Dedić et al. (2021) [20] used UAE (performed in an ultrasonic homogenizer Iskra, UZ 4R) to obtain blackthorn fruit extracts (RLS = 10 cm3/g, cet = 100%, t = 30 °C, and τ = 20 min). The fruits were collected in April–September 2018 from 3 areas in Bosnia and Herzegovina (Borije, Trnovo, and Vareš), air-dried, and then ground into a fine powder. The mean values of TPC (2.766–4.116 mg GAE/g DM) were 1.5–5.4 times lower than those reported in our study, whereas the mean values of TAC (0.679–1.258 mg C3GE/g DM) were 1.2–13.5 times higher. The harvesting area had a significant influence on the mean values of TPC, TAC, and DPPH radical scavenging activity (39.15–71.56%).
Popović et al. (2020) [3] investigated the phenolic profile of 15 wild-growing blackthorn genotypes harvested in November 2015 from 3 regions in northern Serbia (Fruška Gora mountain slopes), i.e., 2 genotypes from Beška, 10 from Banstol, and 3 from an area close to Beška. Bioactive compounds were extracted from lyophilized fruits with ethanol solutions by sonication in an ultrasonic bath (RLS = 10 cm3/g, cet = 50%, t = 40 °C, and τ = 20 min). The mean values of TPC (11.10–30.43 mg GAE/g DM) of blackthorn extracts, which varied significantly depending on genotype, were similar to or higher than those obtained in our study (6.279–14.89 mg GAE/g DM).
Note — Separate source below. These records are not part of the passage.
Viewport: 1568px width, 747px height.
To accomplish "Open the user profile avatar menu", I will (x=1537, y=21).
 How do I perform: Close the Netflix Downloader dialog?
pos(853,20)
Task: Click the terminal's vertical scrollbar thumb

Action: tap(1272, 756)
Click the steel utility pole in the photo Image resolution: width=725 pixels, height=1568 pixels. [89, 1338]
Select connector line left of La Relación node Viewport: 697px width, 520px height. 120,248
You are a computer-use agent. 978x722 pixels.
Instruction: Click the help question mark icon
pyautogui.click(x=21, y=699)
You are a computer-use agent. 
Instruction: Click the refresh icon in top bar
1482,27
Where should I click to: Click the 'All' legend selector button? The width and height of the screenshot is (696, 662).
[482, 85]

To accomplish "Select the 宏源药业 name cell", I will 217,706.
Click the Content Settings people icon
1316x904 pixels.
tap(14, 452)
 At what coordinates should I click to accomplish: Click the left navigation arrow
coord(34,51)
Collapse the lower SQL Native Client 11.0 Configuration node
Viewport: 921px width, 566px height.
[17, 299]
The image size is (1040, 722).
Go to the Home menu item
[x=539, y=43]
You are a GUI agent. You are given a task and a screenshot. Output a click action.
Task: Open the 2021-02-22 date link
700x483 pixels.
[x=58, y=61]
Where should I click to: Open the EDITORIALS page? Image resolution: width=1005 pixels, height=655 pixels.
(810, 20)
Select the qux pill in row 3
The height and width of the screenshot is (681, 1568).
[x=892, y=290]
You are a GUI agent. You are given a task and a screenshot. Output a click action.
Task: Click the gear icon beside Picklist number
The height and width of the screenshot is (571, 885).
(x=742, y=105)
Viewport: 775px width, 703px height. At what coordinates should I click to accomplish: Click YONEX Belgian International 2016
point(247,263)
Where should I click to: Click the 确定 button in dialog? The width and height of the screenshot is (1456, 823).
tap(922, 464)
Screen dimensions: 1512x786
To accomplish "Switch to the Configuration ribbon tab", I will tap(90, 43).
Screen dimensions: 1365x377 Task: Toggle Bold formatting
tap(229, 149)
Three hydroxycinnamic acids, i.e., 3-caffeoylquinic (neochlorogenic) acid, 5-caffeoylquinic (chlorogenic) acid, and 3-p-coumaroylquinic acid, and eight flavonoids, i.e., four anthocyanins (cyanidin 3-glucoside, cyanidin 3-rutinoside, peonidin 3-glucoside, and peonidin 3-rutinoside), quercetin flavonol, and 3 quercetin derivatives, including quercetin-3-galactoside, quercetin-3-glucoside, and quercetin-3-rutinoside (rutin), were identified in the blackthorn fruit extracts. The most abundant classes of phenolic compounds were hydroxycinnamic acids and anthocyanins, especially neochlorogenic acid (NCACm = 46.63–636.1 mg/100 g DM), cyanidine 3-glucoside (4.41–183.6 mg/100 g DM), and cyanidine 3-rutinoside (7.38–185.6 mg/100 g DM). The mean values of NCAC were significantly higher than the mean value obtained in our study at optimal levels of extraction process factors (NCACm,opt = 4.88 mg/100 g DM), probably due to different genotypes, harvest periods, fruit drying methods, and extraction conditions. However, the mean values of CAC and RC found in our study at optimal levels of extraction process factors (CACm,opt = 1.93 mg/100 g DM and RCm,opt = 7.12 mg/100 g DM) were in the ranges reported by Popović et al. (2020) [3] (CACm = 1.70–30.92 mg/100 g DM and RCm = 2.96–32.85 mg/100 g DM).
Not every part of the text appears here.